PHOTO
I magistrati onorari «chiedono di essere al più presto vaccinati in quanto esercenti servizi pubblici essenziali ed essendo particolarmente esposti poiché vengono a contatto con centinaia di persone quotidianamente, ma non godono di tutela alcuna». A chiedere di assicurare il vaccino anti Covid alle toghe onorarie è l’Associazione italiana della magistratura onoraria, che torna a sollecitare una riforma che garantisca i diritti della categoria.

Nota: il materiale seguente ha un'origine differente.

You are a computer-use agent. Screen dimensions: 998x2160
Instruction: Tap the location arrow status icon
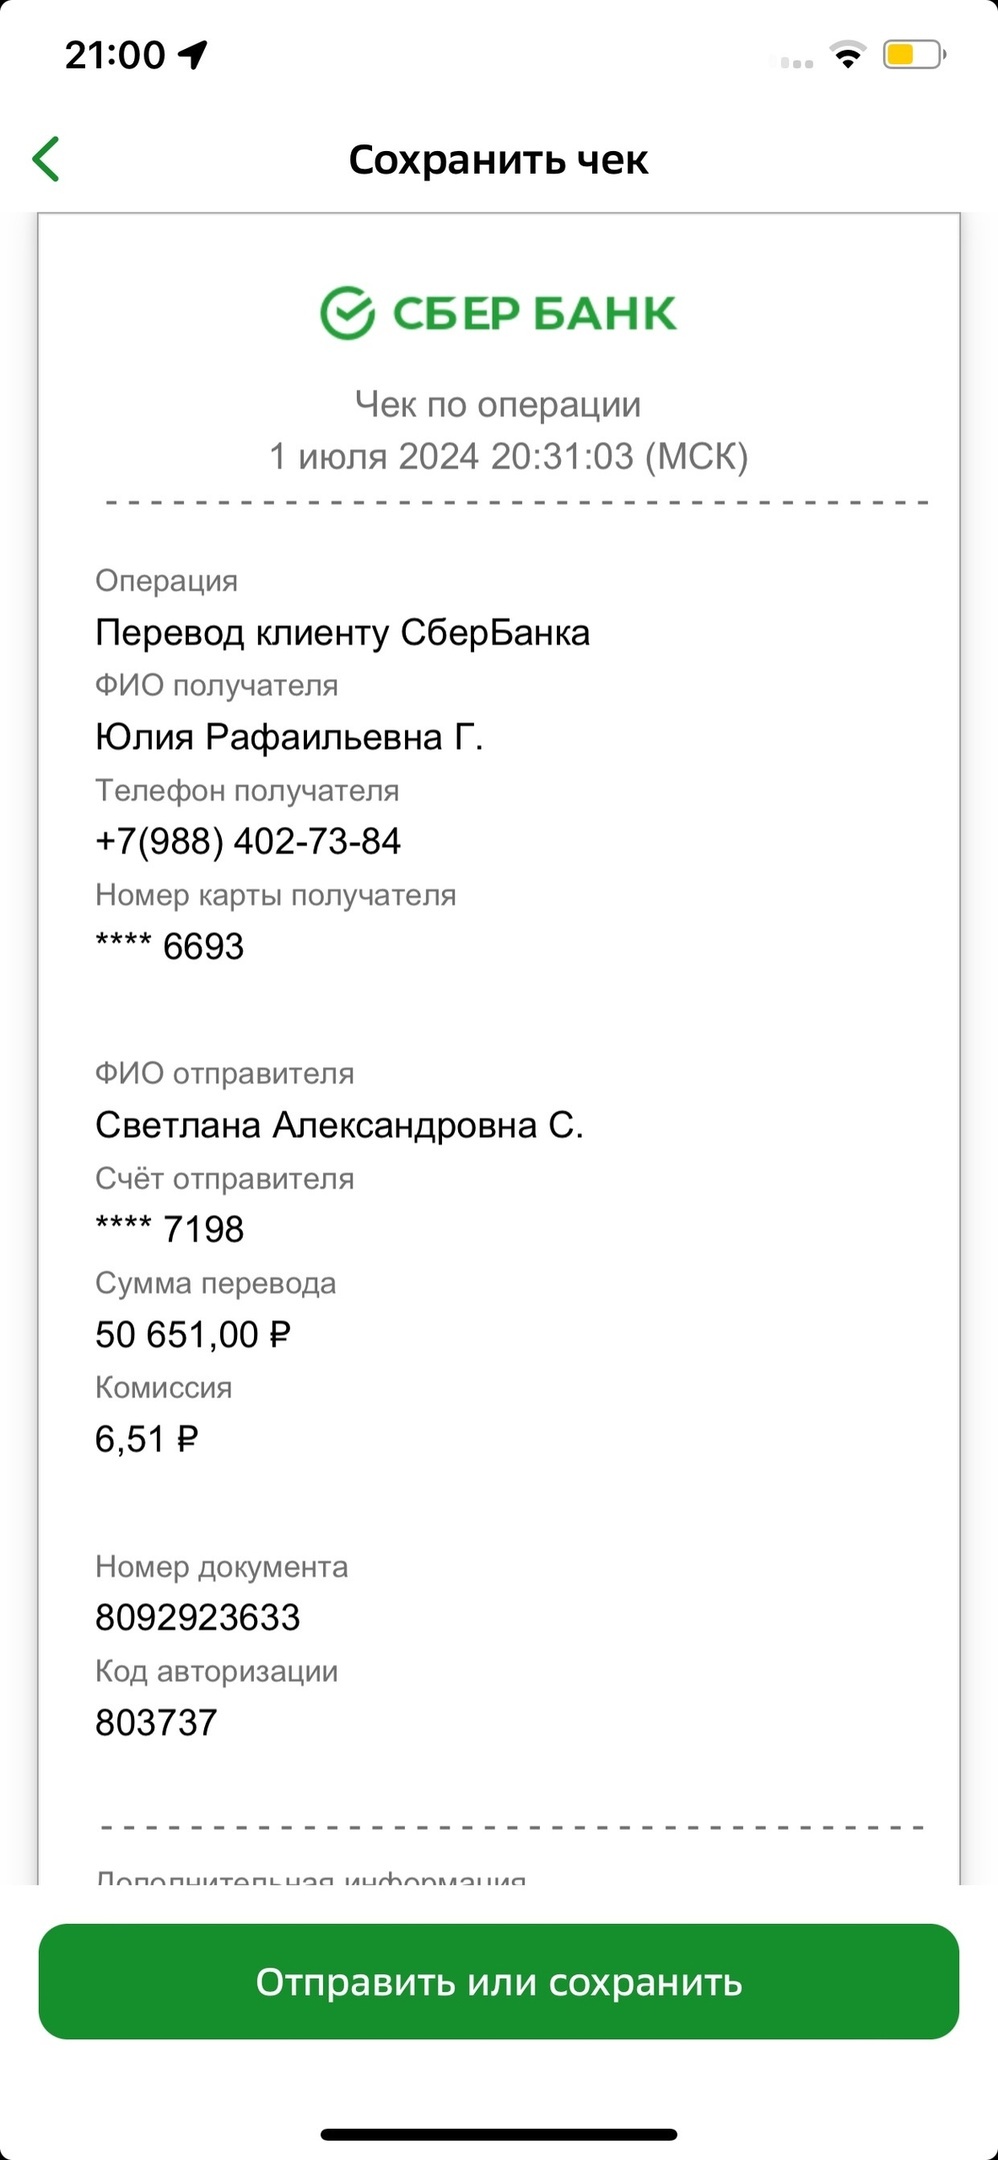193,55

A loro si unisce anche AssoGOT che ha inviato una lettera al presidente del Consiglio, ai ministri della Salute e della Giustizia, e al commissario straordinario per l'emergenza: «Come è noto, gli uffici giudiziari rientrano tra i servizi pubblici essenziali ed inoltre, per ampiezza, tipologia e natura degli affari in essi trattati, hanno visto l’accesso allo smart working quale modalità operativa del tutto residuale, ed anzi del tutto impraticabile per il personale incaricato di funzioni che richiedano un necessario contatto con il pubblico e l’utenza. I magistrati onorari, oltre a gestire in via esclusiva gli uffici del giudice di pace, con contenzioso non telematico, gestiscono, in concreto, nei tribunali, settori quali la previdenza, l’immigrazione, la famiglia, la volontaria giurisdizione, nonché in via prevalente le attività istruttorie ecc., trovandosi quotidianamente esposti al contatto con un numero indeterminato di persone, inclusi soggetti fragili, in ambienti chiusi e nei quali è impossibile assicurare la corretta igienizzazione». Questo quadro di precarietà sanitaria che esaspera l'espletamento della professione potrebbe essere una delle cause che ha scaldato gli animi, come vi abbiamo raccontato ieri, nel Tribunale di Velletri, dove una civilista è stata brutalmente zittita da una giudice di pace.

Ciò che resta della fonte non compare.